Battery-powered carriages the way to go

You have to be someone my age to recall a time when milk was delivered by a horse-drawn wagon. In fact there were special days when East Passyunk Avenue was loaded with vendors driving horse-drawn wagons. I also recall when police rode on horseback. There used to be a stable right next to the police station on 12th Street next to my old grade school.

Where the Singing Fountain now stands at Passyunk and Tasker, there was once a water trough for all those horses. So there were horses everywhere while I was growing up. (You had to watch your step crossing the street.) Gradually most of these vehicles were replaced by cars and trucks.

All these memories returned when I read the article by reporter Samantha Bambino on efforts by the group Carriage Horse Freedom, founded by Janet White, to replace horse-drawn carriages with electric ones (“An end to horse-drawn carriages?” July 26). This new movement is intended to stop the cruel use of animals to pull these heavy vehicles as a tourist attraction for recreation.

Thanks also to the Women’s Animal Center for promoting the use of battery-powered carriages that resemble the older ones minus the suffering horses. Much gratitude to City Councilman Mark Squilla for his support of this humane movement to replace horses with electric power. And special thanks to Bambino’s article for including an address to make a donation to Carriage Horse Freedom to end this cruelty to horses.

Gloria C. Endres

Safer communities

In July, through a statewide Safer Communities tour, Lt. Gov. Austin Davis highlighted local initiatives funded by the Pennsylvania Commission on Crime and Delinquency that are helping to address gun violence and make Pennsylvania communities safer. The Safer Communities tour visited Pittsburgh, York, Philadelphia, Allentown, Wilkes-Barre and Erie.

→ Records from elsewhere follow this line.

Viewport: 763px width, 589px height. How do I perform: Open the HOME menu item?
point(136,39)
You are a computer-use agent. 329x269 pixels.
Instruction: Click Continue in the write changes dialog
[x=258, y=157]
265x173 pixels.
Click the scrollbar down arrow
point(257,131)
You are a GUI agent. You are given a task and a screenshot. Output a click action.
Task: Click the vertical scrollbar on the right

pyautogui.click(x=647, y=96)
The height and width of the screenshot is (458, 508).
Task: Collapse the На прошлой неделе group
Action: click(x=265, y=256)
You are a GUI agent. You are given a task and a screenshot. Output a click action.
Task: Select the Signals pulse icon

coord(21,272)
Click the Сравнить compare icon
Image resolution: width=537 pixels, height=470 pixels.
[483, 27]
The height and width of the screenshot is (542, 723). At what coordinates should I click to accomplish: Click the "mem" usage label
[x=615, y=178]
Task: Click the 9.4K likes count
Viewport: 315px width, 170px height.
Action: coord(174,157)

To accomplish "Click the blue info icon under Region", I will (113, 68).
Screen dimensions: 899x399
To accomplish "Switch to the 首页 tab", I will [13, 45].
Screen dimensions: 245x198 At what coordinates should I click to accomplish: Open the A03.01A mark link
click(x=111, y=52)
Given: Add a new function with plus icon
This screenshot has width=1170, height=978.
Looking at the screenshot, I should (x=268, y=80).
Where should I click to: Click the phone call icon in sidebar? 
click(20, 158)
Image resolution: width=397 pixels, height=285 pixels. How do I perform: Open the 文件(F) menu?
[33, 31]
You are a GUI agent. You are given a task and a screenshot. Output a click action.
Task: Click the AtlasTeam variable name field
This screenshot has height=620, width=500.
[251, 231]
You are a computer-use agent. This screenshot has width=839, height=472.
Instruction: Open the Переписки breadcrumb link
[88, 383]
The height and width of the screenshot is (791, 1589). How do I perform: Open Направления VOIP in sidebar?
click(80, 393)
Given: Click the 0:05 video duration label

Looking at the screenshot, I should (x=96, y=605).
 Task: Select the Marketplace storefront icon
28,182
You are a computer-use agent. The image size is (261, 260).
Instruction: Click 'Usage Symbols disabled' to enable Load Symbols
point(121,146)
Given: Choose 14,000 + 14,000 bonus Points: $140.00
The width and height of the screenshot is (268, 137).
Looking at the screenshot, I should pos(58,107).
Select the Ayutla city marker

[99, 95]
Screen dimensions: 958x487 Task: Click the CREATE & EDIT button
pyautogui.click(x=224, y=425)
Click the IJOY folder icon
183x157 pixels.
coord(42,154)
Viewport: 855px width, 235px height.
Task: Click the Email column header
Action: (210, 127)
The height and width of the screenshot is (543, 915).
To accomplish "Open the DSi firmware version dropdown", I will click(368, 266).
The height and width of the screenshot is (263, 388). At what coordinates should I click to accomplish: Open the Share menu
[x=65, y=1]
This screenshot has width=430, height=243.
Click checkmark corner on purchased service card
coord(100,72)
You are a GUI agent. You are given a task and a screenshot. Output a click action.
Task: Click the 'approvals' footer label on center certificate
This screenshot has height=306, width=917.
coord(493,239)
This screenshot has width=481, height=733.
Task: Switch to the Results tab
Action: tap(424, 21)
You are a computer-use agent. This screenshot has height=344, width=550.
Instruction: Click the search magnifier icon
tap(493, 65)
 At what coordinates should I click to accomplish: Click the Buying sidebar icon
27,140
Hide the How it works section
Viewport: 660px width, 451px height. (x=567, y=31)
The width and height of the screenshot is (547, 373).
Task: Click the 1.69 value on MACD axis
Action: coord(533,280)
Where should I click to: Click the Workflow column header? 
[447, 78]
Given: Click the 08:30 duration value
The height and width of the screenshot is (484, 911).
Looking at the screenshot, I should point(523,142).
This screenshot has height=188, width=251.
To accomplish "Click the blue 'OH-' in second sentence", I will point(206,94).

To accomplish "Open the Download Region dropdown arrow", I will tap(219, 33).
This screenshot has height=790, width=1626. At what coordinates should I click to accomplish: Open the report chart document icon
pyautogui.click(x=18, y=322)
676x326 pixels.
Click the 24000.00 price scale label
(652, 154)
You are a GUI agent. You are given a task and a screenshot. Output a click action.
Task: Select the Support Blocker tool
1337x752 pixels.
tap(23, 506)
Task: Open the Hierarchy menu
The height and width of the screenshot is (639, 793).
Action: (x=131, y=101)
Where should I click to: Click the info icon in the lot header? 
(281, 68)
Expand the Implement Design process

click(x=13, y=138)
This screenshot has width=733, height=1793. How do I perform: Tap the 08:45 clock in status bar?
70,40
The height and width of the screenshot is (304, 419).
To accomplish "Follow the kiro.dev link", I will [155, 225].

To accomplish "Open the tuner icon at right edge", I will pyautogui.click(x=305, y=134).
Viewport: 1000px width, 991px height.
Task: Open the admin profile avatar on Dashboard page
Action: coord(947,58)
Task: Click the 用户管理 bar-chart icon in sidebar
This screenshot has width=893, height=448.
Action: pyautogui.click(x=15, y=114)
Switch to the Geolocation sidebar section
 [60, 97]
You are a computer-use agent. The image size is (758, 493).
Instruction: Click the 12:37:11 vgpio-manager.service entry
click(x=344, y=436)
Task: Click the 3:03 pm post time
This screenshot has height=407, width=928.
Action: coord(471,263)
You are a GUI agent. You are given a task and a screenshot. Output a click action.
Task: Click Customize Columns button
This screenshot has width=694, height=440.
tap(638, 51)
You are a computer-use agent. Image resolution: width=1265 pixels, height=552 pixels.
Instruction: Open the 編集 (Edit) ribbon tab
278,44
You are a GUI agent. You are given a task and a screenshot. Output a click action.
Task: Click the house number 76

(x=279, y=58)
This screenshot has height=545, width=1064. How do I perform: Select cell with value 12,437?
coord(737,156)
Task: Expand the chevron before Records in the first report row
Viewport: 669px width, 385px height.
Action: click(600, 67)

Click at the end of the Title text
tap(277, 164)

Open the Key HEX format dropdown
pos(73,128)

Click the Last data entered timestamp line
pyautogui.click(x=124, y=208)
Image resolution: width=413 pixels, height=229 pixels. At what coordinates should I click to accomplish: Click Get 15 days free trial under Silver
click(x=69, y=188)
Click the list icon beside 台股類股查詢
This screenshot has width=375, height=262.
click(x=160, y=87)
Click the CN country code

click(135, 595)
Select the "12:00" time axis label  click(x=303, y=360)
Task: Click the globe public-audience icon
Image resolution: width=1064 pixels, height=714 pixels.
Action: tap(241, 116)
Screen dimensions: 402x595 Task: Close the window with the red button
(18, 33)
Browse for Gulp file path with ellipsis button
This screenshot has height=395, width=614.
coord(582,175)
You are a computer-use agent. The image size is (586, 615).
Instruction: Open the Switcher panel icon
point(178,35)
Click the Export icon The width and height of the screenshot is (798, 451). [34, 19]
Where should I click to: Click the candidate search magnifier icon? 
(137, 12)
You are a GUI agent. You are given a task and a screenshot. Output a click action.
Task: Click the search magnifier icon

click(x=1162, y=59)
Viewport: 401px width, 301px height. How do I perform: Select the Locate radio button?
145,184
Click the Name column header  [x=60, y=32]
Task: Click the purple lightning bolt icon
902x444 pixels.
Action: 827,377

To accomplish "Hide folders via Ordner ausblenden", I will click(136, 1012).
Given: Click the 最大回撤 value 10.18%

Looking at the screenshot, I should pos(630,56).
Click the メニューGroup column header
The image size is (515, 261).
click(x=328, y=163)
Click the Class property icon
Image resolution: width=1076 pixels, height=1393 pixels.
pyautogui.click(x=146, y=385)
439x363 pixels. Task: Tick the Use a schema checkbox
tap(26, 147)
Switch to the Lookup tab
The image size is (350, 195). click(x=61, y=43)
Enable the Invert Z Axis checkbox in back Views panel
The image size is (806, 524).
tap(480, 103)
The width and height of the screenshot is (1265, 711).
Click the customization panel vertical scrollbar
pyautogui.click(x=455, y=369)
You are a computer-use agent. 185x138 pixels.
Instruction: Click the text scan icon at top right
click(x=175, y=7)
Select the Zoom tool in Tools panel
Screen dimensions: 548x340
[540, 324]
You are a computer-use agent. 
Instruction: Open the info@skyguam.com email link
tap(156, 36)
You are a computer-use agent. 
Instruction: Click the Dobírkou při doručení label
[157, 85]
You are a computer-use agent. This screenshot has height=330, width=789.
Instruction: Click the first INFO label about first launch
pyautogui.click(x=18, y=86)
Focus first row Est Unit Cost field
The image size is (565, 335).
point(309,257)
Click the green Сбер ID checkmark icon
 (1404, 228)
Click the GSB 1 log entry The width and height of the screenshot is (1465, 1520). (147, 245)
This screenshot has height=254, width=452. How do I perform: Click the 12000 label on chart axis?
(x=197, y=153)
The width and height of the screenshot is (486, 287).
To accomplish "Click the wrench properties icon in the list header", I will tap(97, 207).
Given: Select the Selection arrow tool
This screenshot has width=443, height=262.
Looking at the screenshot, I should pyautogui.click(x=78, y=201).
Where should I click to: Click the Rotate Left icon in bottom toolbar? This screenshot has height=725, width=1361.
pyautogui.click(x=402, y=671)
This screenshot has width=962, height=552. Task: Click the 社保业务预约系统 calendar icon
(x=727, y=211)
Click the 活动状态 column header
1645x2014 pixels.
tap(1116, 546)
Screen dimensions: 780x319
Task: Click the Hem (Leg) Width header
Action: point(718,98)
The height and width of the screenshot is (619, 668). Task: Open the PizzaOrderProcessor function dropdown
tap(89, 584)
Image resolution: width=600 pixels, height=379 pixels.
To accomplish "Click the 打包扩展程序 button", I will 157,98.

With the safer communities tour taking place with all its resources, including grants and technical assistance, hopefully in the state of Pennsylvania’s near future we will all be satisfied that through all political leadership parties that this was enough to completely end this gun violence, crime and drug abuse crisis.

There has to be a very strong political commitment force and effort to bring these guns off the streets. More opportunities of local police departments plus political offices having events like gun buyback or other ideas similar to that so most people willingly will give up their guns.

Unfortunately in this world especially the United States of America there are people who may know a person who has an illegal firearm in the household or may have used it in a violent manner. Removing that gun from the household is the main step toward solving this horrible crisis. If a family member knows another family member in that situation, they should bring in the gun voluntarily but with no repercussions.

In conclusion, our elected officials have to keep an intense focus on the gun violence that is happening across our neighborhoods. Because year by year starting in 2020, it has been a repetitive storyline of violence reported. This is not fair to anyone, especially our youth.